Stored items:
"""

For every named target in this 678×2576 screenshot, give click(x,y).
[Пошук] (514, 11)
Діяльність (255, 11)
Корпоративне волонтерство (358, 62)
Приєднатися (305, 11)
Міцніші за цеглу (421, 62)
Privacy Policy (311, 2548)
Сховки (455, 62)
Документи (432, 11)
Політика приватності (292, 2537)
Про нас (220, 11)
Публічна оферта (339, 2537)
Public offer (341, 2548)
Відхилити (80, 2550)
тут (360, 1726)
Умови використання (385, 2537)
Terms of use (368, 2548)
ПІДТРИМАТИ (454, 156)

"""

The problem |
Copy the records above, keeping each line identical.

Task result |
For every named target in this 678×2576 screenshot, give click(x,y).
[Пошук] (514, 11)
Діяльність (255, 11)
Корпоративне волонтерство (358, 62)
Приєднатися (305, 11)
Міцніші за цеглу (421, 62)
Privacy Policy (311, 2548)
Сховки (455, 62)
Документи (432, 11)
Політика приватності (292, 2537)
Про нас (220, 11)
Публічна оферта (339, 2537)
Public offer (341, 2548)
Відхилити (80, 2550)
тут (360, 1726)
Умови використання (385, 2537)
Terms of use (368, 2548)
ПІДТРИМАТИ (454, 156)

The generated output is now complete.